Stored data:
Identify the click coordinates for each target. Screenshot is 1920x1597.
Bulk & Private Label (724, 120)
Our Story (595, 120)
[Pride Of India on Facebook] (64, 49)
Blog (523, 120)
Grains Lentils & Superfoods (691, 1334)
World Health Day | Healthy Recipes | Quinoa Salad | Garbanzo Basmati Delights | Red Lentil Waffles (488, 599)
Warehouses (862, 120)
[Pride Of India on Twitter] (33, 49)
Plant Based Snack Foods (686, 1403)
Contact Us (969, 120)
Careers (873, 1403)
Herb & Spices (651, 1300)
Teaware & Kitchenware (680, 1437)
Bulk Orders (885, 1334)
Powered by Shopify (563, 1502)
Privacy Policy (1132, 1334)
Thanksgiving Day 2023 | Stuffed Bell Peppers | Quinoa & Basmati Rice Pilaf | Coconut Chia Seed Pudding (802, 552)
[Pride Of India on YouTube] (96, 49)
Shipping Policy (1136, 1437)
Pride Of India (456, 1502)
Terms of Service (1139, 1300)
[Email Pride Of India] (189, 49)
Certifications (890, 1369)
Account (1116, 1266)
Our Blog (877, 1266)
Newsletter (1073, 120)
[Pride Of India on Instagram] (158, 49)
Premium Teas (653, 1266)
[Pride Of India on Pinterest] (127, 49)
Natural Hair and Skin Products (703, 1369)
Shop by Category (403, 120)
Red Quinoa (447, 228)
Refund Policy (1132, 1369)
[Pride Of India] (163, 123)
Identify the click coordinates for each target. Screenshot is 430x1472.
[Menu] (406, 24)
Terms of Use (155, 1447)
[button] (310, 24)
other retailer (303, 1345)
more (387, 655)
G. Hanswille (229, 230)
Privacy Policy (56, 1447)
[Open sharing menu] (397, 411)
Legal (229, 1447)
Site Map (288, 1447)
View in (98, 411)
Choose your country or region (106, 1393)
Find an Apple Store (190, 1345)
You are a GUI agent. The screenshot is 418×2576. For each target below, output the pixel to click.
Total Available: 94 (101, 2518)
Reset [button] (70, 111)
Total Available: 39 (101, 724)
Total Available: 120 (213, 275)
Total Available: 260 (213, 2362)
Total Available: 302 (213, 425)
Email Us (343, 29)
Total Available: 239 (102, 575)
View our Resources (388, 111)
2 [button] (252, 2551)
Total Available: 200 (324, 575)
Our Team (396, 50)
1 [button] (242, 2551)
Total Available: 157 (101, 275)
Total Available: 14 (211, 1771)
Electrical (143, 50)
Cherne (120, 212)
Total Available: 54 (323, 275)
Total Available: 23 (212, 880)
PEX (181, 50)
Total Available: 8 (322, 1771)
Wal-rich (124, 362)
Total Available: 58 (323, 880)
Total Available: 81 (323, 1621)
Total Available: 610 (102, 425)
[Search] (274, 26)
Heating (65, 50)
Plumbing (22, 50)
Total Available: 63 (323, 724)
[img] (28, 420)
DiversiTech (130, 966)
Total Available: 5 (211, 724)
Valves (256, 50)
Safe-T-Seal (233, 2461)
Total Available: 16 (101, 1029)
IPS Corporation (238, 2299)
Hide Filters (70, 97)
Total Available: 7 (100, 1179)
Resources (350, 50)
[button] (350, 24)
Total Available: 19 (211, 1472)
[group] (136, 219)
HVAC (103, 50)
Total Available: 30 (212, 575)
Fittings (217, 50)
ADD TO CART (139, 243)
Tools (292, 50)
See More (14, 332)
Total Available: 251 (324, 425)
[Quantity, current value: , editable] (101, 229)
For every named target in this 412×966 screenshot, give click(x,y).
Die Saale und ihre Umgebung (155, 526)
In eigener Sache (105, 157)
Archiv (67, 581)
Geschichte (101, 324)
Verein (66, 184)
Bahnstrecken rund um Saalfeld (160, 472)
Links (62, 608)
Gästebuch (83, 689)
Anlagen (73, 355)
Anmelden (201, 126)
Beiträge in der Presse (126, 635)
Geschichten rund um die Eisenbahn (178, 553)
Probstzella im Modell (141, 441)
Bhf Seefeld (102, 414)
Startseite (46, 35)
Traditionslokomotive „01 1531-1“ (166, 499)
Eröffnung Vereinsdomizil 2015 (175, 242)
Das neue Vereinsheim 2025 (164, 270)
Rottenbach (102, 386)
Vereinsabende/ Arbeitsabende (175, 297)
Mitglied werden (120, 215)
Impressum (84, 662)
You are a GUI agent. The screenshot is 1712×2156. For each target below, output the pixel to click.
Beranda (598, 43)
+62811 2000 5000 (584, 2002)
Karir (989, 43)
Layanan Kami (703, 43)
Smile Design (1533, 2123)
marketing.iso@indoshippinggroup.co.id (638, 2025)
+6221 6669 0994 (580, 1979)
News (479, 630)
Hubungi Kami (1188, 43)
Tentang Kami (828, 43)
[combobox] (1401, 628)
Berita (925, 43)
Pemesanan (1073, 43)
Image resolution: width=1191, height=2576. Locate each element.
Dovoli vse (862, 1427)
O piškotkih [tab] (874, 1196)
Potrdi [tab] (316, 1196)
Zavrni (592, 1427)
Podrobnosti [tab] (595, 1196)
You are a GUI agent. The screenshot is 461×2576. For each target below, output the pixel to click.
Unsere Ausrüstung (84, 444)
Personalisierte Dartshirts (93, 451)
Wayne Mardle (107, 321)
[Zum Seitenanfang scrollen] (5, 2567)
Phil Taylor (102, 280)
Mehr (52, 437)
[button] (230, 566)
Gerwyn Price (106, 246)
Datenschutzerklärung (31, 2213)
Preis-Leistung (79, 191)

_YOUR GOAL_
From the data above, output only the lines between the line containing "Anlagen (73, 355)" and the line containing "Eröffnung Vereinsdomizil 2015 (175, 242)", inclusive, exactly as written.

_ANSWER SPACE_
Anlagen (73, 355)
Anmelden (201, 126)
Beiträge in der Presse (126, 635)
Geschichten rund um die Eisenbahn (178, 553)
Probstzella im Modell (141, 441)
Bhf Seefeld (102, 414)
Startseite (46, 35)
Traditionslokomotive „01 1531-1“ (166, 499)
Eröffnung Vereinsdomizil 2015 (175, 242)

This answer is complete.